El policía y el bombero se miraron y sonrieron complacidos. Ninguno de sus compañeros necesitó saber más.
Cuando el luchador se acercó a la mesa de las 6 amigas ya estaba completamente desnudo. Únicamente conservaba una máscara típica de la lucha libre mexicana. Laura llamó su atención y el stripper no la ignoró. Era de raza negra tal y como a ella le gustaba y, aunque era algo bajito, estaba muy fuerte. Era algo intermedio entre la corpulencia del bombero y la pura fibra del policía. Laura cogió la polla flácida del stripper y se la metió en la boca hasta llegar a la base donde tenía un anillo de goma para prolongar las erecciones.
Cuando la polla alcanzó los 20 centímetros el enmascarado comenzó a sobar los grandes pechos de la chupadora. Al ver la predisposición de la chica le quitó la camiseta y, retirando las grandes copas del sostén pudo magrearle los pechos a la vista del resto de la sala. Entre las amigas cundía la sorpresa y el jolgorio a partes iguales. Aunque ninguna se esperaba que Laura se dejara magrear de ese modo, también sabían que lo estaba disfrutando enormemente.
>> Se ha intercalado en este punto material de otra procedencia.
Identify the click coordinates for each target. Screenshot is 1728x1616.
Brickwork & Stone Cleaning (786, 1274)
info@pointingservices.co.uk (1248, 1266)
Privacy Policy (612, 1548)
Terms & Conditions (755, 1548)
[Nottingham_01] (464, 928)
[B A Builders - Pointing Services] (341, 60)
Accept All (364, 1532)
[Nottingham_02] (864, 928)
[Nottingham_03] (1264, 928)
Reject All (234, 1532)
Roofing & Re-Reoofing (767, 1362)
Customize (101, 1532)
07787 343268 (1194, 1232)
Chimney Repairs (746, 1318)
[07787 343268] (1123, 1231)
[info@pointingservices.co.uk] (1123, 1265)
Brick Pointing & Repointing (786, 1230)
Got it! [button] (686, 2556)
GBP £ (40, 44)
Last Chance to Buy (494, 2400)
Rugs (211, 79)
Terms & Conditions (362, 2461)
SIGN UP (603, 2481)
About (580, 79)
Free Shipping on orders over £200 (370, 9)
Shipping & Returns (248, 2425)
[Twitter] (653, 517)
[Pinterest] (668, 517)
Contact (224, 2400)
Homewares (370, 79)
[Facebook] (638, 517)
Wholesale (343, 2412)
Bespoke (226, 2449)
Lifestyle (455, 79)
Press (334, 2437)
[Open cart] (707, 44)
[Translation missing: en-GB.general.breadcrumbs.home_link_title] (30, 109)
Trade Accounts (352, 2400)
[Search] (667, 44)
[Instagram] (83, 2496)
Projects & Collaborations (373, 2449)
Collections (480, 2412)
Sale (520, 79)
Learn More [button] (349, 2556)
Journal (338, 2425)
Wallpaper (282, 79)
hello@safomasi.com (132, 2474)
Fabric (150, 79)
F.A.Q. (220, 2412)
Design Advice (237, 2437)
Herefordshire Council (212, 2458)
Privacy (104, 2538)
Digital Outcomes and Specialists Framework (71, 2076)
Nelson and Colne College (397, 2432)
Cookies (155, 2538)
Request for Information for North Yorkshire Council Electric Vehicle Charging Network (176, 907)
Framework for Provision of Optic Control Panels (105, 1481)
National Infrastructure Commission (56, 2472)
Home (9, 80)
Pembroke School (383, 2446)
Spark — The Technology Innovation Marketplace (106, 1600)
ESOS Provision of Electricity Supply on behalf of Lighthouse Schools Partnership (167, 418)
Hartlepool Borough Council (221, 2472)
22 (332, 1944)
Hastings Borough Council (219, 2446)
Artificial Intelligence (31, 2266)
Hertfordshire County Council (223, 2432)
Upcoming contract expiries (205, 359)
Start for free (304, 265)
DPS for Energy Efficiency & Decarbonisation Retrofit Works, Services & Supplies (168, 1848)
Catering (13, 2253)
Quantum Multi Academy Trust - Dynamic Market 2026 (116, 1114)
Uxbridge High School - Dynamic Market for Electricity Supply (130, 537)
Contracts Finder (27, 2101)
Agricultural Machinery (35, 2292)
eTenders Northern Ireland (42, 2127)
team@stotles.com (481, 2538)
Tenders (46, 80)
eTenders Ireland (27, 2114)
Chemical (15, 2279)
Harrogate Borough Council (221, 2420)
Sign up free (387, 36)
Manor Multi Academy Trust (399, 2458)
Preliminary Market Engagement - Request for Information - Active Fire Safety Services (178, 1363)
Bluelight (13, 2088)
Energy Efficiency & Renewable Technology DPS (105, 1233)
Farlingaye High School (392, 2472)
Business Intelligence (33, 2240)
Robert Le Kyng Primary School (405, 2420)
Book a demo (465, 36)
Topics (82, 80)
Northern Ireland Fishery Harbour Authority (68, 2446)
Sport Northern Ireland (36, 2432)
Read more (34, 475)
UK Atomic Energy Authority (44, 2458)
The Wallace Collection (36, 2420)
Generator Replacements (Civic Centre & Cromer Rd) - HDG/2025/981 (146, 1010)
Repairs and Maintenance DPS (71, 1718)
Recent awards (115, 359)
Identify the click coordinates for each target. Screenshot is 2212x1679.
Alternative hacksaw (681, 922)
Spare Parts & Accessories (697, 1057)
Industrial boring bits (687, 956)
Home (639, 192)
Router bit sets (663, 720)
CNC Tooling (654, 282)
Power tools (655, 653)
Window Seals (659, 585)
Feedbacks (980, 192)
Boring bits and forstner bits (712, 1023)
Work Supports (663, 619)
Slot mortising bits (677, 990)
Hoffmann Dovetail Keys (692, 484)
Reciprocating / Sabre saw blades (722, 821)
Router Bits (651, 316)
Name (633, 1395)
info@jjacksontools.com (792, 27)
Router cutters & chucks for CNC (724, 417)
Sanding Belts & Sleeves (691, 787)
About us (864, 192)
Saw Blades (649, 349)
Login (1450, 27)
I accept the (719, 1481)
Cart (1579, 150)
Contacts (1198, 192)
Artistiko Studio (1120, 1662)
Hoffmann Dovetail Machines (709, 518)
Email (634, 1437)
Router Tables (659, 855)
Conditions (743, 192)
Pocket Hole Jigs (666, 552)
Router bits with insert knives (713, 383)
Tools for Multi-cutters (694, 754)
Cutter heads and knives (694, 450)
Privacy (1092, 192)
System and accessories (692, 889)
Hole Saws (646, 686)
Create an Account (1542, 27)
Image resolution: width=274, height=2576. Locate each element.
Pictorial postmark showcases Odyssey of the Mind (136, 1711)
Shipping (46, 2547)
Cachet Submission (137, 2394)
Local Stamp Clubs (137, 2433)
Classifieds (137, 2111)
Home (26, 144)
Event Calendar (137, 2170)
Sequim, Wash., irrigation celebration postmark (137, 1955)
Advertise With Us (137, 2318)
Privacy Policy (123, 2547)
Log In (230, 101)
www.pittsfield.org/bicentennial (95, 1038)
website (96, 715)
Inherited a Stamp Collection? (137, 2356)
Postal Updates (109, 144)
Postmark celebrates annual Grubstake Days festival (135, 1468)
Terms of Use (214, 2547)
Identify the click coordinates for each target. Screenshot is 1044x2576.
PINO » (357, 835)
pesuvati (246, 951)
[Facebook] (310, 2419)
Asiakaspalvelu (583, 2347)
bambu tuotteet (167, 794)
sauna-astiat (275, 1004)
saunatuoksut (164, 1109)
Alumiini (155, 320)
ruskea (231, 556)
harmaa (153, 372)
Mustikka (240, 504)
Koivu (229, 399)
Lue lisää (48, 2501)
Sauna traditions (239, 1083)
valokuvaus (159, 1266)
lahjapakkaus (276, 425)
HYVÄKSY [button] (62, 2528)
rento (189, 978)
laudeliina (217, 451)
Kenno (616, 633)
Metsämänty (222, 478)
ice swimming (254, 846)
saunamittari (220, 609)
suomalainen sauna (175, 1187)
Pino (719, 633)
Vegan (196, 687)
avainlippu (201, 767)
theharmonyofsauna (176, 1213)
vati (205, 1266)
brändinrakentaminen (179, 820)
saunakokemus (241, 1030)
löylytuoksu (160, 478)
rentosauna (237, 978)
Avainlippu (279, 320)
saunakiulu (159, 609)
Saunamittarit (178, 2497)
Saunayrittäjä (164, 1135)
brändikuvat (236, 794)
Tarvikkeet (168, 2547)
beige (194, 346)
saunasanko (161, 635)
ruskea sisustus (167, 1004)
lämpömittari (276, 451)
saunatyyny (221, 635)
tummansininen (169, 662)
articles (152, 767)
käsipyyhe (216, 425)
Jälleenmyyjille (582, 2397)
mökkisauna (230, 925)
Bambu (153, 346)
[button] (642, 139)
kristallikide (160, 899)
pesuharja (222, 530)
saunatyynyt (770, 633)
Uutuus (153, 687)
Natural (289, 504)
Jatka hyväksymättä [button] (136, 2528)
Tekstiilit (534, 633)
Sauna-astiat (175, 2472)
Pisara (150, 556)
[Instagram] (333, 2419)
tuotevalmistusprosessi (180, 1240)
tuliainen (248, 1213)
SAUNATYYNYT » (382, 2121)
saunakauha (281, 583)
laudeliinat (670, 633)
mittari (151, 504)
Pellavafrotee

Cuando Mireia levantó la vista y vio al luchador mirándola fijamente se sorprendió y más al ver cómo el stripper retiraba rápidamente la vista tras notar en su mirada algo raro. No sabía el qué, pero sus sospechas se confirmaron cuando el enmascarado se retiró rápidamente dejando a Laura con ganas de más.
Marga no sabía si aguantaría hasta llegar a casa. Tenía las bragas completamente mojadas. Desde que había visto a las mujeres maduras disfrutar del grosor del pene del chaval más joven que había actuado no había parado de ver pollas y cuerpazos y el calentón no le bajaba. Si a eso se le unía algunas de sus amigas disfrutando de lo que ella no podía la cosa cada vez se ponía más difícil de controlar así que decidió retirarse al baño momentáneamente igual que antes lo hiciera Mireia.
De camino al baño se cruzó con el gladiador. Otro negro muy similar al luchador aunque algo más alto. Tenía el pelo muy cortito y un ligero bigote muy finito. No pudo evitar acariciarle la enorme polla negra en un gesto rápido, pero suficiente para aumentar sus deseos de sexo. Entró al cuarto de baño con la respiración entrecortada y se metió en uno de los lavabos. Al bajarse los pantalones pudo comprobar la mancha que la excitación había dejado en sus bragas. Las retiró lentamente viendo como la tela se resistía a separarse de la zona húmeda quedándose pegada unos instantes hasta que se separó dejando unos hilillos de líquido blanquecino. Se sentó en la taza y, abriendo las piernas, se llevó una mano a la entrepierna notando la humedad existente. Al retirar los dedos, estos quedaron impregnados del flujo vaginal que se llevó a la boca. Cuando su mano volvió a la zona, comenzó a frotarse los labios haciendo especial hincapié en el clítoris para acabar introduciéndose 2 dedos en su raja.
Mientras tanto, el gladiador se había acercado a Mireia e intentaba convencerla para que lo acompañara al escenario, pero ella se negaba firmemente.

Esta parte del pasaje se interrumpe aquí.